Assignment 1
In the forum post, what character did Stan Lee create to defeat Thanos?
Assignment 2
Retype the forum post from "Originally Posted by" up to and including "Strange 2 movie.".

** Opening Text block block **

Originally Posted by
ernestm
I had to search quite a ways down to find Doctor Strange on this forum. So I have something more than you normally might read about this character, and in particular, the difficulties with a Doctor Strange 2 movie.
First, this probably wont say what you think, so please dont be surprised what this says.
It just seems so obvious to me that comic-book stories are pubescent, I can't understand why anyone doesn't understand it. All of Stan Lee's stories are about people who suddenly found themselves endowed with superpowers, but still had the same problems as before. It's appealing to people before puberty because they know something is going to change about them, but they don't know what. Stan Lee's idea to create comics for children in that situation was brilliant, and he redid the idea over and over again in different ways, just like many great storytelters did in the past. Even Thor started out in a wheelchair. That was his point.
But then extending the stories with sequels based on story arcs is totally contrived. After the original problems at the time of transformation work through their natural progression, there isnt real interest in the character any more. Stan Lee kept having this problem and kept having to restart the story. That's why there's so many of them. Its why the Fantastic Four already was redone twice and disappeared. It's why different actors of Spiderman keep having entirely new romances with the same girl. It's why the Xmen already disappeared.
Stan Lee knew this problem and wen through a great deal of effort creating an entirely new character to defeat Thanos called Adam Warlock, who was born as an adult with an infinity gem in his forehead. Hollywood totally destroyed the point and made Warlock into a stupid secondary character that was fabricated by machines. It was such an awful rewrite, Stan Lee actually died. Ive seen it happen before to creative people like him, and it's very sad.
In Stan Lee's original story, Thanos wanted to kill off half the people alive and failed because of Adam Warlock. Im totally on Stan Lee's side on that. What the hell does anything mean after you kill off half the universe and resurrect them by creating a timeline split, oh well, it was all a dream anyway, lalala, why bother listening to the story at all. Even Disney has been having second thoughts on that.

** Closing Text block block **
** Opening Provided material block **

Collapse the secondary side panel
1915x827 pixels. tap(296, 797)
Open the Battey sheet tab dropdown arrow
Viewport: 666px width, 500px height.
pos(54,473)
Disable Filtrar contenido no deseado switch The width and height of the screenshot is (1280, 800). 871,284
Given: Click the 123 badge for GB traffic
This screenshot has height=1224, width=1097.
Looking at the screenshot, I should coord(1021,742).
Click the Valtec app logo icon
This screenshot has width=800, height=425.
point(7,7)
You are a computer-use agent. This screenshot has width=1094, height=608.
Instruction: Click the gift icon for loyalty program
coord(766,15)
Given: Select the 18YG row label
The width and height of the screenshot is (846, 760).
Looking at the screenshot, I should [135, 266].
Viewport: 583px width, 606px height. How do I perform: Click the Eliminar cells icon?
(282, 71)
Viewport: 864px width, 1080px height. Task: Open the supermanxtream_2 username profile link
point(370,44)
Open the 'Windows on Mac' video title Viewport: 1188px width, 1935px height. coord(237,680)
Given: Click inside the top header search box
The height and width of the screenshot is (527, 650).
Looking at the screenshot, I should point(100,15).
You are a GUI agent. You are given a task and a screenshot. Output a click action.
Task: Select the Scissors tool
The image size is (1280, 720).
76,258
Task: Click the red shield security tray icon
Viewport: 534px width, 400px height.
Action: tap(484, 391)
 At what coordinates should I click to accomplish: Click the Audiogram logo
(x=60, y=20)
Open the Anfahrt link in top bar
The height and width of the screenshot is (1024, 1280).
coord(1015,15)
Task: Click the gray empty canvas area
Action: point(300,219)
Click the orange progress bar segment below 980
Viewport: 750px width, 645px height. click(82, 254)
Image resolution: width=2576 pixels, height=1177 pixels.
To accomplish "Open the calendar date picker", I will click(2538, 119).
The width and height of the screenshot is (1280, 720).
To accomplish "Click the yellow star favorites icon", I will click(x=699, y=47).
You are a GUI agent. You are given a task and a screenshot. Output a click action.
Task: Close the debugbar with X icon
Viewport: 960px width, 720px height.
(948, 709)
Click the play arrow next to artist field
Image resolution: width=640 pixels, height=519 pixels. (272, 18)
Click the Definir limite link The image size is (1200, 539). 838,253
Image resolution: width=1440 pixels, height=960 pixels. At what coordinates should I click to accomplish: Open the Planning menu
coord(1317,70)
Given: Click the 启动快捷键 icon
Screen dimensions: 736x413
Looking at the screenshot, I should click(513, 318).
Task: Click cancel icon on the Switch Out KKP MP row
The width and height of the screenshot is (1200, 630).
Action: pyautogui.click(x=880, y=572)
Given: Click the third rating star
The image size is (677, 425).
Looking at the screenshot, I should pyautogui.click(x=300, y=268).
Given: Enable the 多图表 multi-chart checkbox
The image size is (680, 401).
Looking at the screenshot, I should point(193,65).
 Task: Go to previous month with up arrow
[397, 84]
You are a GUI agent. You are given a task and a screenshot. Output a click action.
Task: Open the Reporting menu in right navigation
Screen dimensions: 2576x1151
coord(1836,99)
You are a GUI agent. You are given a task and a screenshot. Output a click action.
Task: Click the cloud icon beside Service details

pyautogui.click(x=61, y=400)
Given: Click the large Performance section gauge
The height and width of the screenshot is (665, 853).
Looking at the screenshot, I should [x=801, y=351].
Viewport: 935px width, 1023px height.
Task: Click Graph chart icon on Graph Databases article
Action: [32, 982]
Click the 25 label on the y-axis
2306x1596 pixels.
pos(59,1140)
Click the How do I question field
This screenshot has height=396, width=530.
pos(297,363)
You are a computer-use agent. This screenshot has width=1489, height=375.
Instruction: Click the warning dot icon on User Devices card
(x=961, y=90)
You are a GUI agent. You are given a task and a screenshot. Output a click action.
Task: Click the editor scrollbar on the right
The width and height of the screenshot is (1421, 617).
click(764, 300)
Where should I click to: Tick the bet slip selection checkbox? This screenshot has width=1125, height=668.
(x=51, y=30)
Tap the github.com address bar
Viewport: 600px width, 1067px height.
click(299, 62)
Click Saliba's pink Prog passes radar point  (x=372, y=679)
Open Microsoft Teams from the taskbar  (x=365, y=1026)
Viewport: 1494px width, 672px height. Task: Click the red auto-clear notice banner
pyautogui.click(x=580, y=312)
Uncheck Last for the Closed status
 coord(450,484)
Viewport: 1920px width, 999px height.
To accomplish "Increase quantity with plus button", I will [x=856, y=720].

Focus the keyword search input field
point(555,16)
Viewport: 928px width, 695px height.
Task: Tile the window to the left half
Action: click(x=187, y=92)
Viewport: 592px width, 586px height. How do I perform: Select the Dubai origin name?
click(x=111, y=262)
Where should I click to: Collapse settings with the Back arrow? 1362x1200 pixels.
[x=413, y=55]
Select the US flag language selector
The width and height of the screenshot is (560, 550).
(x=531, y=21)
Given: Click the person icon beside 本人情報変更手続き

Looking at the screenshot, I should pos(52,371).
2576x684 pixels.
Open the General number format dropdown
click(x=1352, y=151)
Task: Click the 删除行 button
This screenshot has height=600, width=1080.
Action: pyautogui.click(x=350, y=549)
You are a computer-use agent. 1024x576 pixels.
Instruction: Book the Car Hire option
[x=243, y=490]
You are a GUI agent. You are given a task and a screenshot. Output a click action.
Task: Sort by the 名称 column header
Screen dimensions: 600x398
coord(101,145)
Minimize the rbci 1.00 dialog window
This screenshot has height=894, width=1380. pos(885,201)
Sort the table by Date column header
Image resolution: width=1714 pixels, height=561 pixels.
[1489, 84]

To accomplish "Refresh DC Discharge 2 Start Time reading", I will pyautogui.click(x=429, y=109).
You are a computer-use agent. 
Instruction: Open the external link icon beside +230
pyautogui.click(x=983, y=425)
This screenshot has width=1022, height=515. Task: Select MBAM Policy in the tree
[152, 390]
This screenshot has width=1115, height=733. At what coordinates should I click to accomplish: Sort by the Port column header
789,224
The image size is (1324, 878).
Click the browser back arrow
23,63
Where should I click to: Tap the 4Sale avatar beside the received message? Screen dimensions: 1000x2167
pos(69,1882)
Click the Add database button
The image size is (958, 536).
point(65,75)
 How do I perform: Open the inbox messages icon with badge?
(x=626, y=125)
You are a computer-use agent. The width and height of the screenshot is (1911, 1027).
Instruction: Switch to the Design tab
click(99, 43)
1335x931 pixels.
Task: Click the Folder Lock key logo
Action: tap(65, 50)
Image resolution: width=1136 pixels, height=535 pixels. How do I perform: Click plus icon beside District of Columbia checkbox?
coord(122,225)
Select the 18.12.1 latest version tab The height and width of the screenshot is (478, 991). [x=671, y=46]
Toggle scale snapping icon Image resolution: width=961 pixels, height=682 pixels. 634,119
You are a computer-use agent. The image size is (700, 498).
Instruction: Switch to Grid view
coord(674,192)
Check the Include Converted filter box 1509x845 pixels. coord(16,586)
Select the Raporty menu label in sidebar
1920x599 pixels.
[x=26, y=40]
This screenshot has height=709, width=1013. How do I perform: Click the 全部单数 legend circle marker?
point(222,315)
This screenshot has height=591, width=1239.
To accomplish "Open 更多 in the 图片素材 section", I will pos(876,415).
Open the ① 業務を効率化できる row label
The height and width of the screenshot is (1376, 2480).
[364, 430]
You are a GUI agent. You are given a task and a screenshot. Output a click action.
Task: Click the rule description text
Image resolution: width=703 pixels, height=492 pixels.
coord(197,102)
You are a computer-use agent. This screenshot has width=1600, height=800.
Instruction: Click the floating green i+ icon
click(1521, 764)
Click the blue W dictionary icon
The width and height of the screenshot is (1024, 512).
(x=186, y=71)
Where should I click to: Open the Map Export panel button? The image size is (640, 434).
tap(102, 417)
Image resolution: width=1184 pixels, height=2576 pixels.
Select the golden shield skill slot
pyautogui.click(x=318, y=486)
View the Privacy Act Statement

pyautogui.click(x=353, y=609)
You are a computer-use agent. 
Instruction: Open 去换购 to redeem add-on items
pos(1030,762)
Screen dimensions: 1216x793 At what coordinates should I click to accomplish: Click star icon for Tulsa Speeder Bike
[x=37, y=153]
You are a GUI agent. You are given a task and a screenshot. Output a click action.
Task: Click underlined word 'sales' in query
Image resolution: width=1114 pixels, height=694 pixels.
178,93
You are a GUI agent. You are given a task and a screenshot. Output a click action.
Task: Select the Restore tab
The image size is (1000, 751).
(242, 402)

** Closing Provided material block **

Response 1
Adam Warlock

Response 2
Originally Posted by
ernestm
I had to search quite a ways down to find Doctor Strange on this forum. So I have something more than you normally might read about this character, and in particular, the difficulties with a Doctor Strange 2 movie.